> _Dataset_

--- begin ---

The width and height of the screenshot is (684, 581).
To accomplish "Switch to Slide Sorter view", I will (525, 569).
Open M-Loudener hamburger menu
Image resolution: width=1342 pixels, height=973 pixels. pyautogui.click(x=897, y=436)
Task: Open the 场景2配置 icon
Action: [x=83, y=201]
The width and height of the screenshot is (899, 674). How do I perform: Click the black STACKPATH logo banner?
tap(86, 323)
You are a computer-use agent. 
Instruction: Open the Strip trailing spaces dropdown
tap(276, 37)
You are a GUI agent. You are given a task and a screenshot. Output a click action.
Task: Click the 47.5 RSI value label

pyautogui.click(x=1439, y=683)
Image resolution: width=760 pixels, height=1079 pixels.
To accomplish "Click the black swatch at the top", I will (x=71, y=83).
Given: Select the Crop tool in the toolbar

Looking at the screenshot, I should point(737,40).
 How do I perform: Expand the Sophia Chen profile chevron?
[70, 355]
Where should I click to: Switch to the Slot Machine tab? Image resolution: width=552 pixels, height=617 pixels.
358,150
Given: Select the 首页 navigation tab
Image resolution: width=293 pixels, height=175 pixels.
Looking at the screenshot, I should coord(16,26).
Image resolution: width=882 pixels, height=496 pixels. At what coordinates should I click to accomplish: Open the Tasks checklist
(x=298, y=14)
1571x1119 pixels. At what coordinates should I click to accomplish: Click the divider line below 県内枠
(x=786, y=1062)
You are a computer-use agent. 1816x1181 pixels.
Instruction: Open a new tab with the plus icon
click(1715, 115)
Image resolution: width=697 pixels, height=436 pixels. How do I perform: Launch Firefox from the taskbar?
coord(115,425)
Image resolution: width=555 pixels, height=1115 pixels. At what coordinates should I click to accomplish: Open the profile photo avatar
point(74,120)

--- end ---

Can you quote all of the records above, word for word and in the same order?

> _Answer for the task_
The width and height of the screenshot is (684, 581).
To accomplish "Switch to Slide Sorter view", I will (525, 569).
Open M-Loudener hamburger menu
Image resolution: width=1342 pixels, height=973 pixels. pyautogui.click(x=897, y=436)
Task: Open the 场景2配置 icon
Action: [x=83, y=201]
The width and height of the screenshot is (899, 674). How do I perform: Click the black STACKPATH logo banner?
tap(86, 323)
You are a computer-use agent. 
Instruction: Open the Strip trailing spaces dropdown
tap(276, 37)
You are a GUI agent. You are given a task and a screenshot. Output a click action.
Task: Click the 47.5 RSI value label

pyautogui.click(x=1439, y=683)
Image resolution: width=760 pixels, height=1079 pixels.
To accomplish "Click the black swatch at the top", I will (x=71, y=83).
Given: Select the Crop tool in the toolbar

Looking at the screenshot, I should point(737,40).
 How do I perform: Expand the Sophia Chen profile chevron?
[70, 355]
Where should I click to: Switch to the Slot Machine tab? Image resolution: width=552 pixels, height=617 pixels.
358,150
Given: Select the 首页 navigation tab
Image resolution: width=293 pixels, height=175 pixels.
Looking at the screenshot, I should coord(16,26).
Image resolution: width=882 pixels, height=496 pixels. At what coordinates should I click to accomplish: Open the Tasks checklist
(x=298, y=14)
1571x1119 pixels. At what coordinates should I click to accomplish: Click the divider line below 県内枠
(x=786, y=1062)
You are a computer-use agent. 1816x1181 pixels.
Instruction: Open a new tab with the plus icon
click(1715, 115)
Image resolution: width=697 pixels, height=436 pixels. How do I perform: Launch Firefox from the taskbar?
coord(115,425)
Image resolution: width=555 pixels, height=1115 pixels. At what coordinates should I click to accomplish: Open the profile photo avatar
point(74,120)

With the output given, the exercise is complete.